→ Task objective: What you return must be an exact copy of the lines in the listing below between the line holding "Image resolution: width=1044" and the line holding "Task: Click the gray", inclusive, and nothing more.
*** Given entries
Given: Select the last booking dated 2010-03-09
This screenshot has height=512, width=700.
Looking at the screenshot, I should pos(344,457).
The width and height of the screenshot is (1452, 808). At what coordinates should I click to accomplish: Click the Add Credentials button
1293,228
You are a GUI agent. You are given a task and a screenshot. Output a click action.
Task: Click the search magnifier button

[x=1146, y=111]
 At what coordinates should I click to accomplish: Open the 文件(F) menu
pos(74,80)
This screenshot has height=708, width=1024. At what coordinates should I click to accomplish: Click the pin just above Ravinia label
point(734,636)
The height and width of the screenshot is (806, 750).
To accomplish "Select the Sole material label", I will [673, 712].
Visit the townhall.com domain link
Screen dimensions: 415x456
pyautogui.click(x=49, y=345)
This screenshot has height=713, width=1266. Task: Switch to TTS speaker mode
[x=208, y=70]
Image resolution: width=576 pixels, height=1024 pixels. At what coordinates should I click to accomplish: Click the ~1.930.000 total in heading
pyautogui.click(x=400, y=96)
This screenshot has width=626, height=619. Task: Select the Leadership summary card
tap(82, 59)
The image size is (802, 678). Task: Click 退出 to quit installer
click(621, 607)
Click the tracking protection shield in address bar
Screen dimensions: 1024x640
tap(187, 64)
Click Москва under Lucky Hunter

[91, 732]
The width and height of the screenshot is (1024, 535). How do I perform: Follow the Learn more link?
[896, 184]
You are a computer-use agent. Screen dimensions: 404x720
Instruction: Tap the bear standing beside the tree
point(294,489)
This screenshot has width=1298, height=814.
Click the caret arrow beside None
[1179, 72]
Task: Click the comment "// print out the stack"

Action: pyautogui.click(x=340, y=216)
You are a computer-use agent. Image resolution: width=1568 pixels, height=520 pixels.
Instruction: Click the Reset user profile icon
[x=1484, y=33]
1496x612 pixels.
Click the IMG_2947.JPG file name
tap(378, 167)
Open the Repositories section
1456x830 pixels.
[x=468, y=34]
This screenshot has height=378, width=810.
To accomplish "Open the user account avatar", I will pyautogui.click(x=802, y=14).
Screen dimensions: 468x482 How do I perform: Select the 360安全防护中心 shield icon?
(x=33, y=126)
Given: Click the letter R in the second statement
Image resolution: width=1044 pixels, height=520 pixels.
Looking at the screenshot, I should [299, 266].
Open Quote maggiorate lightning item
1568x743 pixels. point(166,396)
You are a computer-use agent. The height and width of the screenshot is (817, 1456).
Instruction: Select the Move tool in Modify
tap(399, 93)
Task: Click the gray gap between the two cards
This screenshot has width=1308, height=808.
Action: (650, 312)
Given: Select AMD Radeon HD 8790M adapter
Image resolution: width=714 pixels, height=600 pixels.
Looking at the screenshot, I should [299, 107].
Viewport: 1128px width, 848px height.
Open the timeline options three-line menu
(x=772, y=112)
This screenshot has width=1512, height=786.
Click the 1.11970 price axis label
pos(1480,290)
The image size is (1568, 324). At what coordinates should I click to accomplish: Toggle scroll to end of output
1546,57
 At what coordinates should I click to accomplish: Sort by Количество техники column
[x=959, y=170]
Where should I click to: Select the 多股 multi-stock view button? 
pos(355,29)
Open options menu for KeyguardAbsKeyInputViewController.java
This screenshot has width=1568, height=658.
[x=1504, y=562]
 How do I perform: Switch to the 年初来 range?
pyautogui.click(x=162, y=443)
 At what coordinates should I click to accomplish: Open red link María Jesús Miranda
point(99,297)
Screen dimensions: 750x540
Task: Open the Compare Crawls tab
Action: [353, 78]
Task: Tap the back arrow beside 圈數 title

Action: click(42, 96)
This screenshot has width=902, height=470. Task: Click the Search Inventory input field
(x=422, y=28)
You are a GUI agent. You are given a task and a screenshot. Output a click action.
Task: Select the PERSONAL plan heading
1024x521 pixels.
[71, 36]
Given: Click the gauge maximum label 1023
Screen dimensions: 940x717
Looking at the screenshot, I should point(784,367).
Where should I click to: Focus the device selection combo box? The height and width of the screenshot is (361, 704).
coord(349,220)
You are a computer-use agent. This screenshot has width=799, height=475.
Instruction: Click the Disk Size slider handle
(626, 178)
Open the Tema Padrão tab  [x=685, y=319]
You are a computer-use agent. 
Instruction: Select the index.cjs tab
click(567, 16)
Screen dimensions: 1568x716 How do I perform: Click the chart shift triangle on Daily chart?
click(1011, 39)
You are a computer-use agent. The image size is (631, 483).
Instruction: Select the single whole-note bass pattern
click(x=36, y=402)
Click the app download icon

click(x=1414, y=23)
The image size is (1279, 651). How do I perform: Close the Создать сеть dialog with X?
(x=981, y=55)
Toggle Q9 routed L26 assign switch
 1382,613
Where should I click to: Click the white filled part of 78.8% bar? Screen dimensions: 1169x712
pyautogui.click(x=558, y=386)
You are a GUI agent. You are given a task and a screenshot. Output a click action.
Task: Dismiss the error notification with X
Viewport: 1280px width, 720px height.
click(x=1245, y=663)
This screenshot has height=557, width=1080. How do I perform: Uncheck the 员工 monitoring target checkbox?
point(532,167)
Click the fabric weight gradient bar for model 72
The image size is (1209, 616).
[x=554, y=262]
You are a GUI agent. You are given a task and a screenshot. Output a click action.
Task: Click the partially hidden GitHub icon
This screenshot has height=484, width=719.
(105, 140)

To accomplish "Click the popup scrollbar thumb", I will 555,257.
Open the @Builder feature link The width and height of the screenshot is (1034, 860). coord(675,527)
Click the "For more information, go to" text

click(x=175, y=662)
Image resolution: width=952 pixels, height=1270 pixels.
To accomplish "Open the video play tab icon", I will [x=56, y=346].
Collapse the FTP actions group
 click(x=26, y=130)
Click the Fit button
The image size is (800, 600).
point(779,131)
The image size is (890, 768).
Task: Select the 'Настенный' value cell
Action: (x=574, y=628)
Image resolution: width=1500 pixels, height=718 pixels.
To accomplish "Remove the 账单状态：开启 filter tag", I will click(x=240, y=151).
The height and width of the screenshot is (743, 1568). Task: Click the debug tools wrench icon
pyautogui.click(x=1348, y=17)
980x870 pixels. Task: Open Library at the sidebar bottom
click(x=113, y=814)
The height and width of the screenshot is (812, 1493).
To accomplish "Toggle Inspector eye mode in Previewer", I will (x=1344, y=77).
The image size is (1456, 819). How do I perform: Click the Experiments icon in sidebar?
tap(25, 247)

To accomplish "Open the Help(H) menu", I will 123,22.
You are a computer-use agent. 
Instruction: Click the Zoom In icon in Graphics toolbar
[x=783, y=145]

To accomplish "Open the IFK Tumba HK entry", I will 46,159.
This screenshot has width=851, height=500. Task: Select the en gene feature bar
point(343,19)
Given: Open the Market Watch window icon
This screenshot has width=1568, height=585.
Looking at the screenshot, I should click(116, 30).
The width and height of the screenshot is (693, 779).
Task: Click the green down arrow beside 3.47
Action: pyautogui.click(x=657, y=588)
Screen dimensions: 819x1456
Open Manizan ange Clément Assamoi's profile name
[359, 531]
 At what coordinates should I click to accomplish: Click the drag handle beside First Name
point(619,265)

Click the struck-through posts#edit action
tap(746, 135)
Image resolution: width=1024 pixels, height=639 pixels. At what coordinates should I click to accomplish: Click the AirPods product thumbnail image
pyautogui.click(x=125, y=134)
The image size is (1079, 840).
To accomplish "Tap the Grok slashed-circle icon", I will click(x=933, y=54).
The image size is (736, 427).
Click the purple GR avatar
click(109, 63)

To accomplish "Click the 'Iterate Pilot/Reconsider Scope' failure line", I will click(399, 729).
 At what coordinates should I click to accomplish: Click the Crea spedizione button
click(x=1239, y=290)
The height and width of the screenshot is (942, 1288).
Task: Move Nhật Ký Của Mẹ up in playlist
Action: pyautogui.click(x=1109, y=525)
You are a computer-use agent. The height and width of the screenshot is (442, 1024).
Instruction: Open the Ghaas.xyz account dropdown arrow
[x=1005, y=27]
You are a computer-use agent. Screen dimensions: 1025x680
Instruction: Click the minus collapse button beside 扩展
******
→ Exercise result:
Image resolution: width=1044 pixels, height=520 pixels.
Looking at the screenshot, I should [299, 266].
Open Quote maggiorate lightning item
1568x743 pixels. point(166,396)
You are a computer-use agent. The height and width of the screenshot is (817, 1456).
Instruction: Select the Move tool in Modify
tap(399, 93)
Task: Click the gray gap between the two cards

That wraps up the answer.